▶ **Document section**

________________________________________

# Rethinking estrogen receptor β in EAOC: a synergistic modulator in a genomically informed landscape

**Authors:** Li Luo, Weiwei Dai, Na Cao, Mingzhu Ye

PMC · DOI: 10.1186/s13048-026-01990-6 · Journal of Ovarian Research · 2026-01-27

## TL;DR

This paper re-evaluates the role of estrogen receptor β in endometriosis-associated ovarian cancer, highlighting its modulatory function in cancer progression and signaling pathways.

## Contribution

The paper repositions ERβ as a context-dependent modulator rather than a primary driver in EAOC, emphasizing its interaction with genomic alterations.

## Key findings

- ERβ potentiates pro-survival signaling like the PI3K/AKT pathway in genomically altered EAOC cells.
- The ERβ–BDNF/TrkB signaling axis contributes to apoptosis resistance and metastatic programming.
- Targeting ERβ requires precision medicine strategies tailored to tumor molecular subtypes.

________________________________________

▶ **Stored data**

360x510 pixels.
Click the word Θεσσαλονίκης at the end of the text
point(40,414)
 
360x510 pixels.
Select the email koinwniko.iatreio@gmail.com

________________________________________

▶ **Directions**
Reproduce the summary of the estrogen receptor β paper from "This paper re-evaluates" to "and signaling pathways.".

▶ **Task solution**
This paper re-evaluates the role of estrogen receptor β in endometriosis-associated ovarian cancer, highlighting its modulatory function in cancer progression and signaling pathways.